The wood industry includes people, places, and jobs that focus on growing trees for wood, cutting those trees, transporting them, turning the trees into lumber, fashioning the wood into usable objects, and any other service involving the use of wood. From foresters to woodworkers, and from tool manufacturers to delivery drivers, the wood industry includes a broad range of jobs and activities that make wood usable for consumption by the general public. Forest managers are perhaps the first link in the chain, as they are responsible for growing new trees, managing forest growth, and even cutting down trees for transport.
Heavy machinery manufacturers can also be considered part of the wood industry, as excavators, bulldozers, backhoes, and other heavy machines are often used in the forestry process. Delivery trucks and specially designed wood trucks can be used to haul the goods; forklifts may be used to load and unload trucks with wood. Other heavy machinery may be used for sawing the wood, storing it, or otherwise fashioning it for commercial use.
Lumber mills are key parts of the wood industry, as these mills are where the trees are turned into usable lumber or pulp. Parts of the tree can be used to make products such as paper, while other parts may be used for applications such as construction, furniture making, support structures, and so on. Chemical manufacturers can also fall under the category of the wood industry, as special chemicals are often used to treat lumber used for construction purposes. These chemicals help prevent water damage, bug infestation, and even warping, splitting, cracking, and other types of damage.

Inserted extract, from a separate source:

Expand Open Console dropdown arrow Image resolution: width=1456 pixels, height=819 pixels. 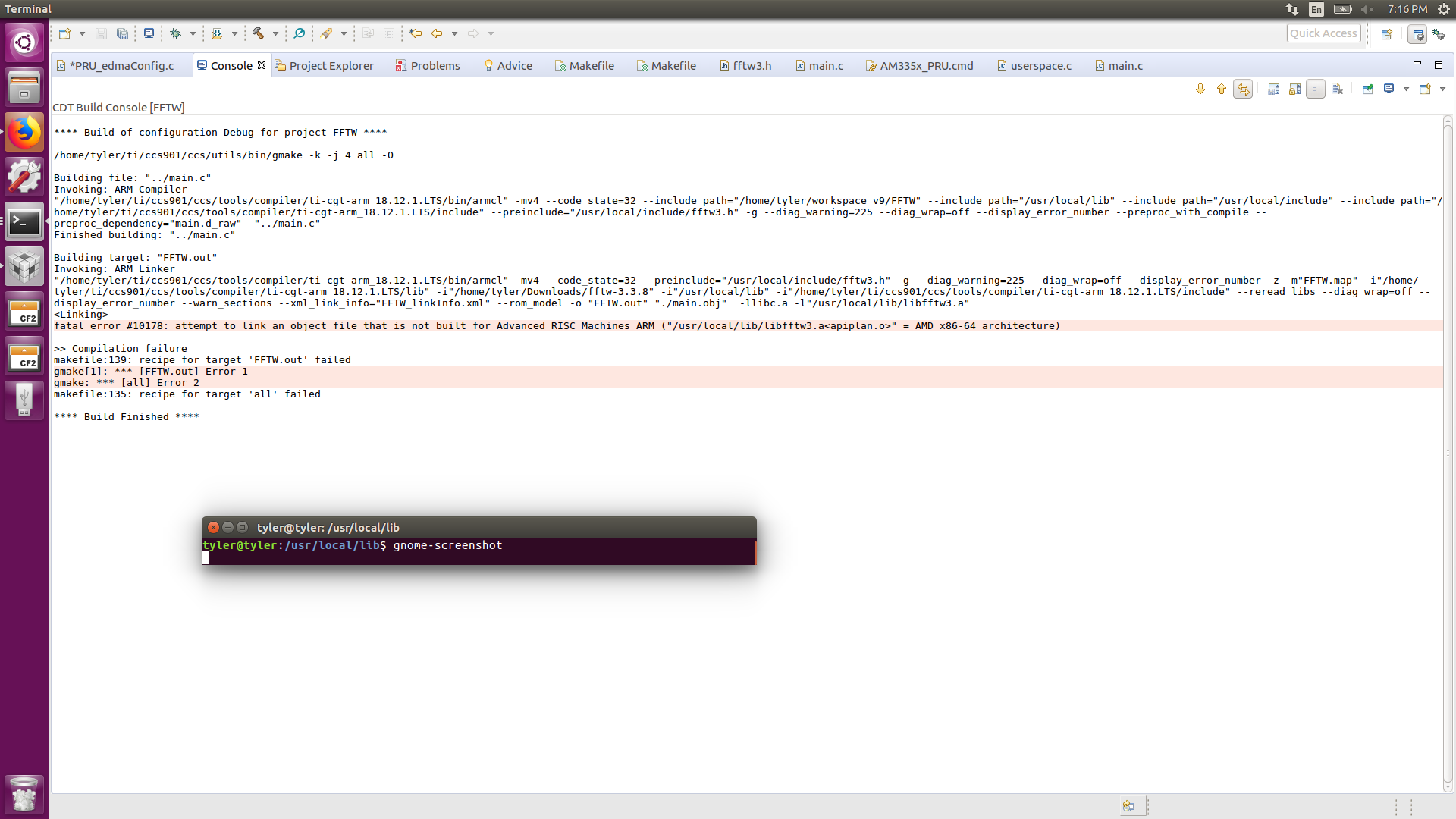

Retail establishments fall under the category of the wood industry as well. Some lumber yards and hardware stores will sell lumber and other types of cut wood, while other retail establishments may sell products made from wood. Furniture stores are perhaps one of the most common types of stores to fall under this category, as much of the furniture designed for home use features wood in some capacity. Other consumer products can be made from wood as well, and they will generally be considered part of the wood industry as a result. Tool manufacturers, for example, often design hand tools with wooden handles; hammers, axes, sledgehammers, and so on will feature strong woods for handles rather than heavier, more expensive metals. Other industry members may include baseball bat manufacturers, book publishers, construction and engineering companies, and many more.